### 文件段落:
楊華訪談錄
採訪人:牛亞洲(《銀川晚報》記者)
『品評一件作品的好壞就如同品名酒,初看很平常,而越品越有味道才行,我覺得功夫不應該僅僅表現在表面上,而更多地應該是暗含的,深層次的。有時想想,能很放鬆地去寫字刻印其實也是一種功夫,一種境界。』
楊華是個很隨和很親切的人,與他交流,沒有壓力,沒有拘束,即使是一個比較沉默的人,跟他相處也會變得活潑起來,那是因為他與人交流時表情的豐富表現力和語言的強烈感染力所至。而欣賞他的書法、篆刻也同樣有這樣的感覺。
牛亞洲(以下簡稱牛):楊老師,您是著名青年書法家、篆刻家,曾多次在全國性大展中入展獲獎,僅二○一二年您就五次入展中國書協和國家文化部主辦的全國性書法展,其中兩次獲得全國獎,這個成績在寧夏是絕無僅有的。數月前曾經以書法為主採訪過您,今天的主題想請您談談您的篆刻。雖然說我對您比較關注,但真正瞭解的也不是很多,今天咱們就是聊天,有什麼就說什麼吧。
楊華(以下簡稱楊):好啊,咱們喝着茶聊着,隨便,各取所需。
牛:那先請您簡單談一談您學習篆刻的經歷吧,我想這也是大家想知道的。您是自學的嗎?
楊:我上大學學的是藝術設計,後來又在美術教育專業折騰了幾年。當過中學美術教師,二○○五年調到寧夏書畫院工作,至今一直沒有放下篆刻創作。因為我從小就喜歡亂寫亂畫,所以對寫毛筆字來說我並不陌生,只知道畫完畫要寫字蓋印,但並不知道什麼是篆刻。後來看到別人刻印時,覺得挺有意思,就開始學刻印了。
牛:當時您除了自己刻以外,有沒有跟着其他人學習呢?

### 提取資料:
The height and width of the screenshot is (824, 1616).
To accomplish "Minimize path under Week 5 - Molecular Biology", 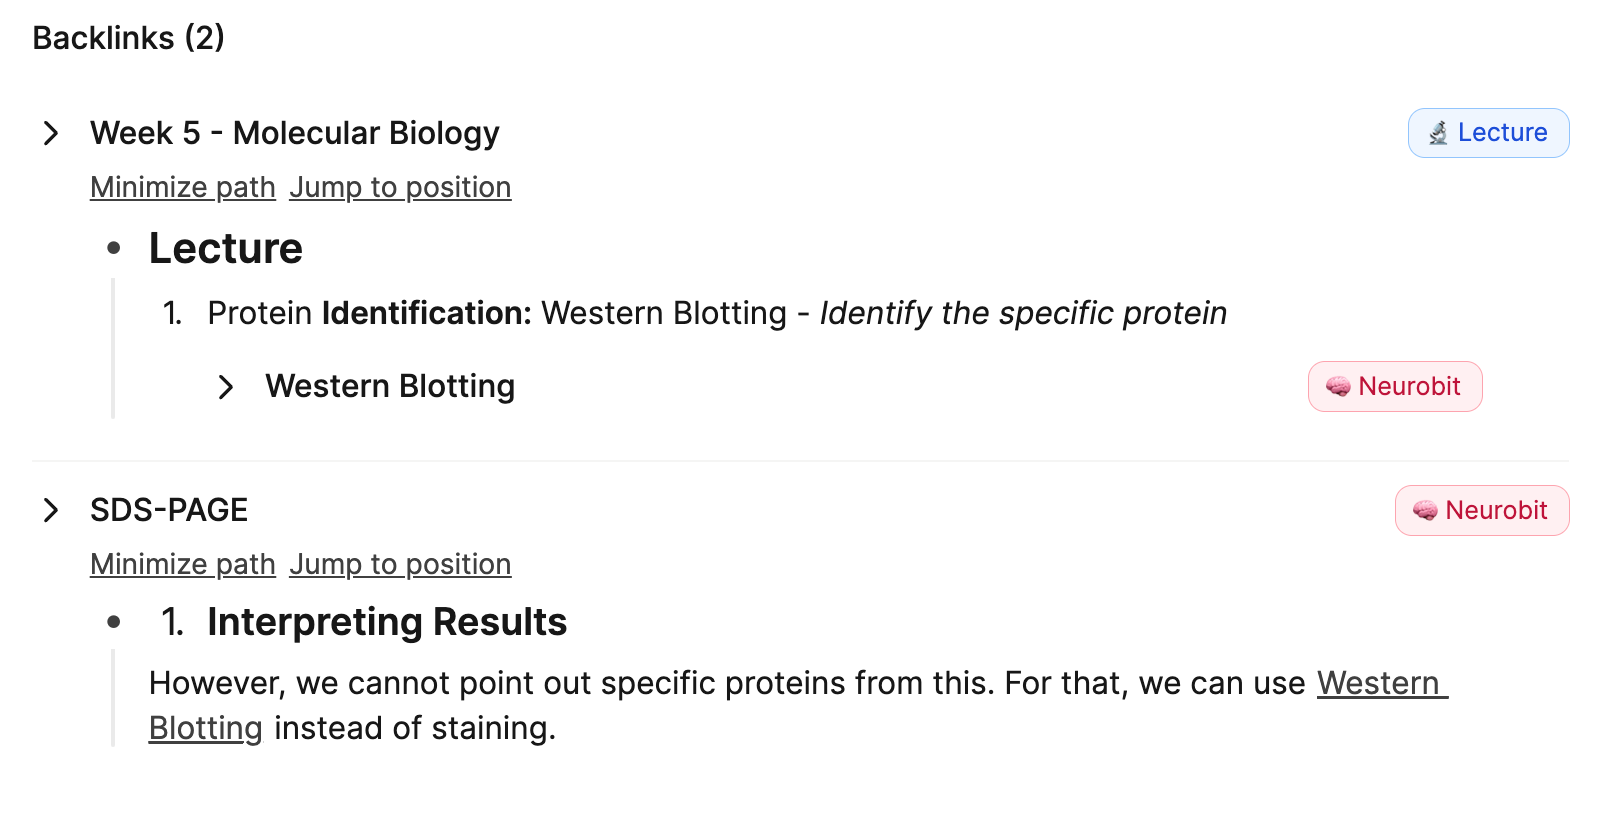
---
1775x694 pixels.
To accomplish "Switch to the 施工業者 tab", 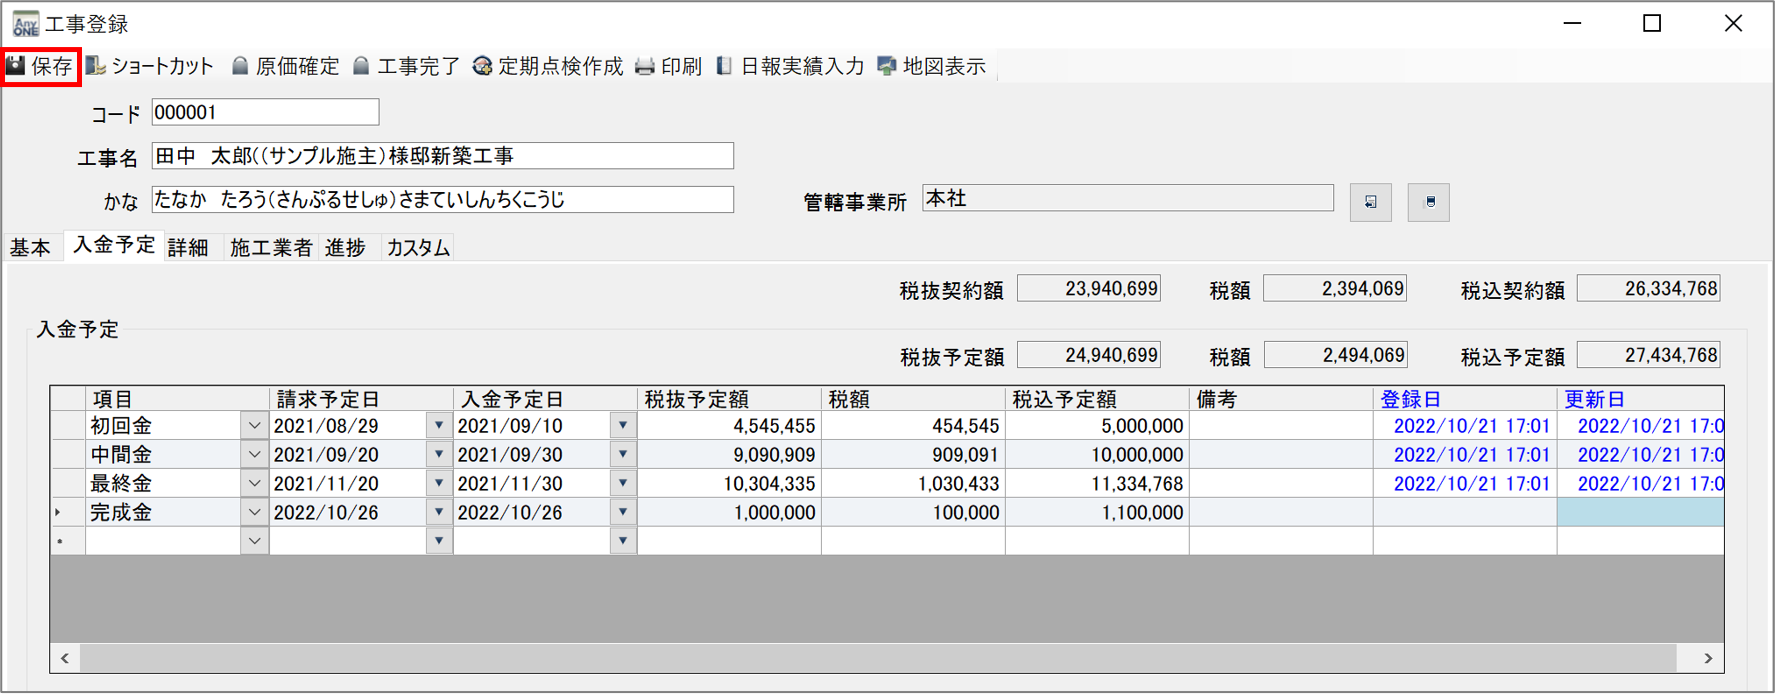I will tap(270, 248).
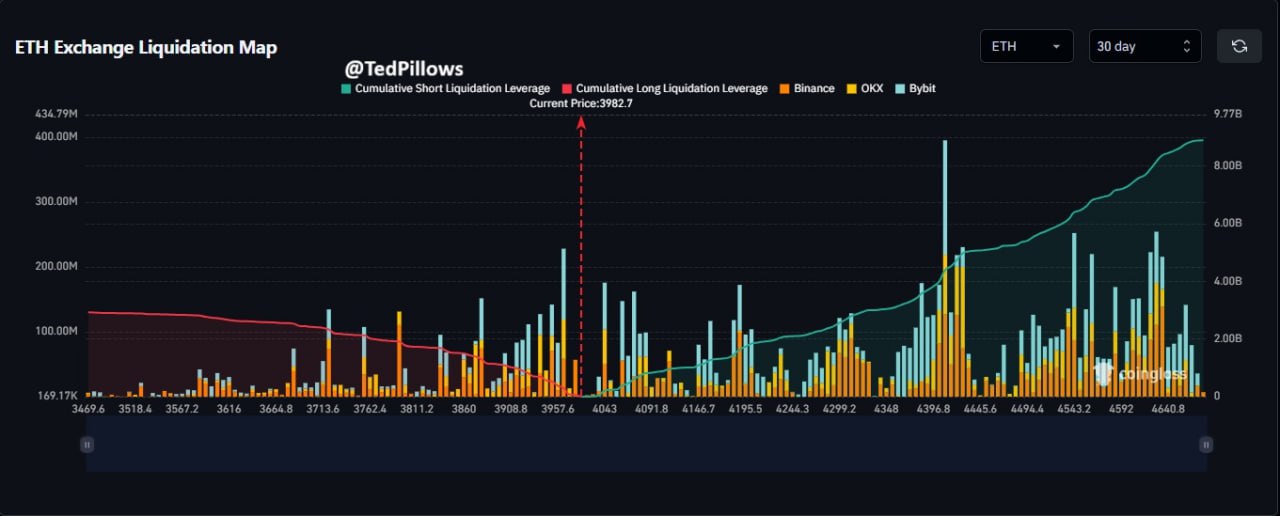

### 任務目標:
把這篇訪談從“牛亞洲(以下簡稱牛):楊老師”開始、到“就是聊天,有什麼就說什麼吧。”結束的那一段原封不動地再抄一遍。

### 完整回答:
牛亞洲(以下簡稱牛):楊老師,您是著名青年書法家、篆刻家,曾多次在全國性大展中入展獲獎,僅二○一二年您就五次入展中國書協和國家文化部主辦的全國性書法展,其中兩次獲得全國獎,這個成績在寧夏是絕無僅有的。數月前曾經以書法為主採訪過您,今天的主題想請您談談您的篆刻。雖然說我對您比較關注,但真正瞭解的也不是很多,今天咱們就是聊天,有什麼就說什麼吧。